If beyond station 0 and descent stops, perform CS after reassessing maternal and fetal conditions.

48
Q

How is uterine contraction intensity classified?

A

Mild: 10-50 mmHg; Moderate: 50-75 mmHg; Strong: 75-100 mmHg.

49
Q

What is the significance of a cardiotocogram (CTG)?

A

CTG measures uterine contraction strength and frequency. Normal labor requires 3-5 contractions in 10 minutes and 200+ MVUs.

50
Q

What should be done if there is tachysystole?

A

Discontinue uterotonics, hydrate the patient, and reposition them in left lateral decubitus to improve uteroplacental blood flow.

51
Q

What is the management for a macrosomic baby in labor?

A

Assess for CPD. If fetal distress or prolonged labor occurs, perform CS.

52
Q

What is the expected cervical dilation rate during active labor?

A

For nulliparas: ≥1.2 cm/hr; for multiparas: ≥1.5 cm/hr.

53
Q

How does maternal fatigue affect labor?

A

Fatigue reduces the effectiveness of uterine contractions and pushing efforts, leading to prolonged labor.

54
Q

What is fetopelvic disproportion?

A

Cephalopelvic disproportion, which is a problem in the pelvis.

55
Q

What are the measurements that define a contracted pelvic inlet?

A

Shortest AP diameter < 10 cm or greatest transverse diameter < 12 cm.

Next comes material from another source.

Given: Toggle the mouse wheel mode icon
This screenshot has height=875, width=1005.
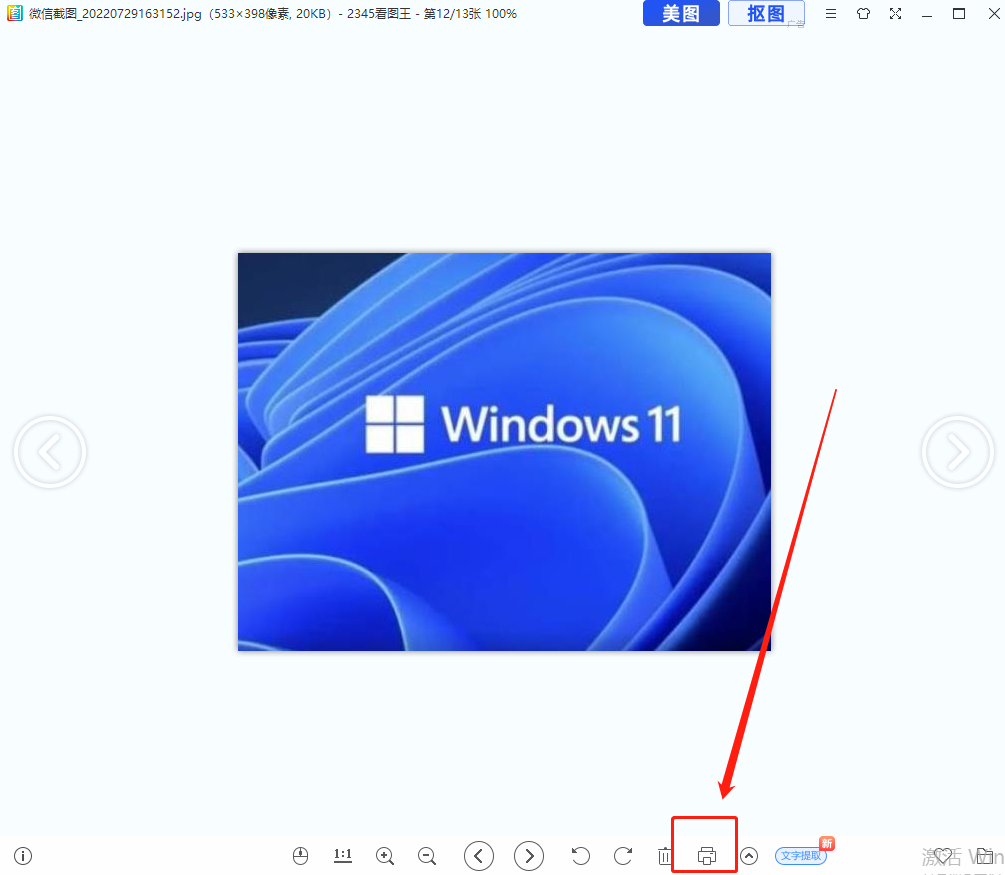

Diagonal conjugate < 11.5 cm.

56
Q

How is the pelvic inlet measured?

A

From the sacral promontory to the symphysis pubis or by the diagonal conjugate.

57
Q

What complications are associated with a contracted pelvic inlet?

A

Face and shoulder presentations occur 3x more frequently, and cord prolapse occurs 4-6x more often.

58
Q

What should you check after a spontaneous rupture of membranes?

A

Perform an IE to check for prolapse, but remove fingers if cord prolapse is palpated and mobilize the team for an emergency.

59
Q

What is the landmark for diagnosing midpelvic contraction?

A

The ischial spine; prominent spines or converging pelvic sidewalls indicate contraction.

60
Q

What measurement indicates a contracted midpelvis?

A

Sum of interspinous and posterior sagittal diameters < 13.5 cm or interspinous diameter < 8 cm.

61
Q

What can cause transverse arrest of the fetal head?

A

Midpelvic contraction.

62
Q

What are the measurements that define a contracted outlet?

A

Inter-ischial tuberous diameter of 8 cm or less.

63
Q

What perineal tears are associated with contracted outlet?

A

1st degree: Skin and mucosa, 2nd degree: Muscles, 3rd degree: Sphincters, 4th degree: Rectum.

64
Q

What treatments are used for power problems in labor?

A

Oxytocin stimulation and amniotomy (artificial rupture of membranes).

65
Q

How much time does amniotomy accelerate labor?

A

2 hours.

66
Q

What management options exist for malposition during labor?

A

Manual rotation or vacuum.

67
Q

What management options exist for posterior asynclitism or malpresentation?

A

Cesarean delivery (CS).

68
Q

What are key strategies for managing maternal psyche during labor?

A

Emotional support, effective communication, pain management, relaxation exercises, informed consent, and addressing fear of labor.

69
Q

What complications are associated with fetopelvic disproportion for the mother?

A

Increased risk of cesarean delivery, maternal hemorrhage, infection, and uterine rupture.

70
Q

What complications are associated with fetopelvic disproportion for the fetus?

A

Hypoxia, birth trauma (e.g., brachial plexus injury), and increased neonatal morbidity and mortality.

71
Q

How can fetal size and macrosomia be identified early?

A

Prenatal monitoring, fundal height measurement, and fetal weight estimation via ultrasound.

72
Q

What is the recommended management for shoulder dystocia?

A

Elective cesarean delivery if macrosomia is identified prenatally.

73
Q

What factors can help prevent fetopelvic disproportion?

A

Early identification of fetal size, regular prenatal monitoring, and monitoring labor progress.